In P. Satyanarayana and another v. P. Mallaiah 1996 AIR SCW 4000 : (1996) 6 SCC 122 the wife-respondent filed a written complaint before the police under Section 494 of the Indian Penal Code which after investigation was put in Court for trial of the appellant as well as his alleged second wife, the second appellant. Charge was laid against him. In entering upon plea against the charge, the husband-appellant stated:
“True. I have not committed any crime. I have married after ten years of my wife deserted and went away.”
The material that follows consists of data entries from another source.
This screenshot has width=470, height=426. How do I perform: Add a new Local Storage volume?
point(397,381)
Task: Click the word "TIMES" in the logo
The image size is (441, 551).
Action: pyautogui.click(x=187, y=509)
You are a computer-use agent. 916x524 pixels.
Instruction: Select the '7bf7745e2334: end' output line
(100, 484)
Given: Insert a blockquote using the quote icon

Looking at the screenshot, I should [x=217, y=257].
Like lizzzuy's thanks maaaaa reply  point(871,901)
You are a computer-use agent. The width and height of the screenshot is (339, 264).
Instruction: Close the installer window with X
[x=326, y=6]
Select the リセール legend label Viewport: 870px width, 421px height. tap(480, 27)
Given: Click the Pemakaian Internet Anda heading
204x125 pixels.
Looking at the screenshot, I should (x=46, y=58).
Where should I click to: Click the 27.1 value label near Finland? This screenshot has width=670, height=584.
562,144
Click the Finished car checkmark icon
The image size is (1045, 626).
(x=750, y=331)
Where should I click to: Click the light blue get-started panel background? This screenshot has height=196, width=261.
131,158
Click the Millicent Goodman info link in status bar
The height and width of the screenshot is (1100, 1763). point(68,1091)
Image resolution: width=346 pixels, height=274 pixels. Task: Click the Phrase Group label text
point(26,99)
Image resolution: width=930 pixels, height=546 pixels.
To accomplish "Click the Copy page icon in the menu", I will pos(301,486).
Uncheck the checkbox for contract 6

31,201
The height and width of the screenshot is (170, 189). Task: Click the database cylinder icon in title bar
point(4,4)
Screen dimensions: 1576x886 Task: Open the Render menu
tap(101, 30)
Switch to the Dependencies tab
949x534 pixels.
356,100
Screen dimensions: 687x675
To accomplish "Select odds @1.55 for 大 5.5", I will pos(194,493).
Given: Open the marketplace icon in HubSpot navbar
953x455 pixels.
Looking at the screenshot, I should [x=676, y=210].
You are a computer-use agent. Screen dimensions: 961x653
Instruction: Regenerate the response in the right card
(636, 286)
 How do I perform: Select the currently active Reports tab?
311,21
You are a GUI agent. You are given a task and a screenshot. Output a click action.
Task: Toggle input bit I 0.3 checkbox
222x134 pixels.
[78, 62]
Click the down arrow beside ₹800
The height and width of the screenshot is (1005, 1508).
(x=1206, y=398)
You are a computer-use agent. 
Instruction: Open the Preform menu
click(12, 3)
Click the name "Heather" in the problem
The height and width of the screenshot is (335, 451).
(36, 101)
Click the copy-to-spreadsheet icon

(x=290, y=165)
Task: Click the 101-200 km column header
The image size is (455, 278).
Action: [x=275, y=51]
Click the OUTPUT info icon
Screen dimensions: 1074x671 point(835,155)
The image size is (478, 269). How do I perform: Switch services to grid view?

His plea was sought to be read as if he had admitted having married a second time. The learned Trial Magistrate recorded the prosecution evidence and came to the conclusion that there was no legal evidence to prove the factum of marriage on the basis of the tests laid down by this Court in Bhaurao Shankar Lokhande v. State of
The High Court on a private revision by the wife-respondent, upset the order of acquittal mainly on the ground that there was an admission of the first appellant in response to the charge laid against him. The High Court, therefore, ordered a re-trial.
In SLP the Supreme Court held that the High Court was in error in upsetting the well-considered order of the Trial Magistrate requiring due ceremonies of the alleged second marriage being proved so as to satisfy the tests laid down by this Court in the afore-referred cases. The plea of guilt afore-referred to could at best be understood to mean that the first appellant had taken a wife, but that admission did not necessarily mean that he had taken the second wife after solemnizing a Hindu marriage with her after performing due ceremonies for marriage. Such plea, which he need not have even entered upon, and which was ignorable by the Court, did not absolve the prosecution to otherwise prove its case, that the marriage in question was performed in a regular way so as to visit him with penal consequences. The Supreme Court said that a futile exercise has been enjoined upon the Magistrate by the High Court in ordering a retrial when the evidence, as it was, had been discussed and rejected threadbare.
Interestingly, the Supreme Court recorded the statement of learned counsel for the first appellant to the effect that the said appellant is a class- IV employee working in the State Board of Revenue, fetching about Rs. 1600/- per mensem as salary out of which, under Court orders he pays, in an interim way, Rs. 400/- per mensem as maintenance to the respondent-wife and his grown-up child. A genuine offer was made by learned counsel to increase the said allowance, should the respondent-wife not persist in her claim in branding the first appellant as a bigamist; for if he were to get convicted and imprisoned, she would lose the maintenance altogether. The Supreme Court accepted the argument and said that the complainant cannot afford to kill the goose which lays the golden egg. It was held that hard realities of the situation require that the first appellant is not deprived of his job so that he keeps providing the necessary wherewithal to the respondent-wife and his child, besides maintaining himself. The Supreme Court directed the appellant to pay to the respondent and his child a sum of Rs. 800/- per mensem as offered on these considerations as maintenance allowance.